Case ID: p2d_719/html/0463-01.html
Source: Caselaw Access Project
Author: {"author": "BUSSEY, Judge: PARKS, Presiding Judge,", "license": "Public Domain", "url": "https://static.case.law/"}
Date Created: 2024-08-24T03:29:51.129683

Tyrone Ralph HAMMONS, Appellant, v. The STATE of Oklahoma, Appellee.
    No. M-84-455.
    Court of Criminal Appeals of Oklahoma.
    May 27, 1986.
    
      James T. Rowan, Asst. Public Defender, Steve Soltis, Legal Intern, Oklahoma City, for appellant.
    Michael C. Turpén, Atty. Gen., Tomilou Gentry Liddell, Asst. Atty. Gen., Oklahoma City, for appellee.
   OPINION

BUSSEY, Judge:

Tyrone Ralph Hammons, appellant, was convicted of Resisting Arrest, while under lawful arrest for Assault with Intent to Kill, in the District Court of Oklahoma County, Case No. CRM-83-4473, and sentenced to six (6) months imprisonment in the county jail, and he appeals.

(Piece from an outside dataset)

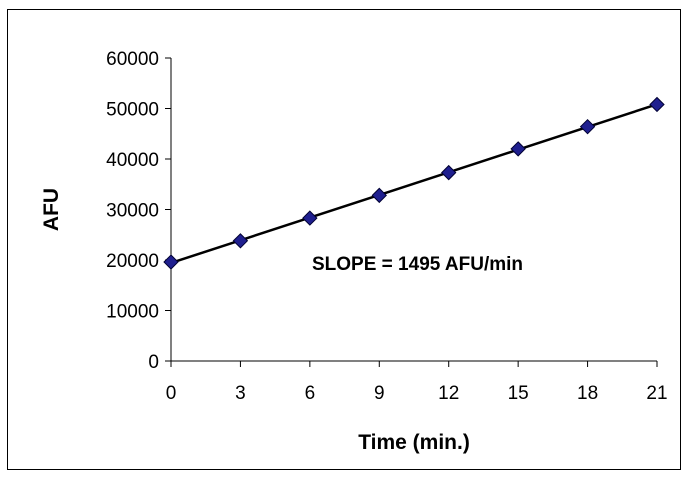 The image size is (689, 478). Describe the element at coordinates (448, 394) in the screenshot. I see `x-tick-label: 12` at that location.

Briefly stated the facts are that on May 6, 1983, two Oklahoma City police officers responded to a radio call reporting a shooting in Northeast Oklahoma City, and describing the suspect and the automobile that he was driving. The officers drove to the area in question and observed a vehicle that matched the description. After watching the vehicle turn into a parking lot and stop, and observing the driver get out of the car, the officers drove into the parking lot and asked appellant to produce some identification. The appellant did not have any identification, but when the officers asked him his name, he responded, “Tyrone Hammons.” Since Tyrone was the name of the shooting suspect and the car was similar to the radio description, appellant was pat searched and placed in the back seat of the patrol car. After confirming that appellant was the person involved in the shooting incident, the officers decided to transfer appellant to another police car. When appellant was informed that he was under arrest and that he was being transferred to another vehicle, an altercation erupted in which one officer’s eye glasses were broken and appellant swung his arms, kicked, and spit at the officers. After the struggle ended, appellant was placed in the other car and taken to the police station. Appellant-was charged with Resisting Arrest on September 19, 1983, and was convicted by a jury at his trial on March 6, 1984; wherein, he testified on his own behalf that he was defending himself against the force of the officers.

In his sole assignment of error, appellant contends that he was denied his constitutional right to a speedy jury trial, and that the trial court erred in overruling his Motion to Dismiss. Appellant alleges that the pre-indictment delay of four (4) months and thirteen (13) days prejudiced him at trial in that some of the witnesses who observed the altercation had vanished during the time interval.

In support of this contention, appellant relies upon United States v. Marion, 404 U.S. 307, 92 S.Ct. 455, 30 L.Ed.2d 468 (1971), which held that the Sixth Amendment only affords protection against delay to those who have been “accused” in the course of prosecution, but that “the Due Process Clause of the Fifth Amendment would require dismissal of the indictment if it were shown at trial that the delay was an intentional device to gain a tactical advantage over the accused.”

Initially, we note that at least one person who witnessed the altercation in question testified on behalf of appellant, and appellant has failed to present any objective facts that show any other persons vanished during the pre-indictment delay resulting in substantial prejudice to appellant. Furthermore, appellant has wholly failed to show this Court that the delay was an intentional device by the State to gain a tactical advantage.

In conjunction with his main assignment of error, appellant also argues that the State failed to properly join the charges of resisting arrest and carrying a firearm after former conviction of a felony, and that the State should be collaterally es-topped from prosecution on this charge. We disagree.

The authority that appellant cites in support of his proposition is Ashe v. Swenson, 397 U.S. 436, 90 S.Ct. 1189, 25 L.Ed.2d 469 (1970). However, this case states in pertinent part:

The principle of collateral estoppel means that when an issue of ultimate fact has once been determined by a valid and final judgment, that issue cannot again be litigated between the same parties in any future lawsuit. Ashe, supra, at 441, 90 S.Ct. at 1193.

Even though the carrying a firearm and resisting arrest charges arose from the same circumstances, the issue of ultimate fact in each case is obviously different and the principle of collateral estoppel does not apply.

Accordingly, the judgment and sentence is AFFIRMED.

BRETT, J., concurs.

PARKS, P.J., specially concurs.

PARKS, Presiding Judge,

specially concurring:

I concur in the result reached by the Court in this case. However, if appellant was indeed detained in the County Jail for six months prior to trial, as appellant alleges, then the better practice would have been to credit appellant’s sentence with the time he was confined while awaiting trial.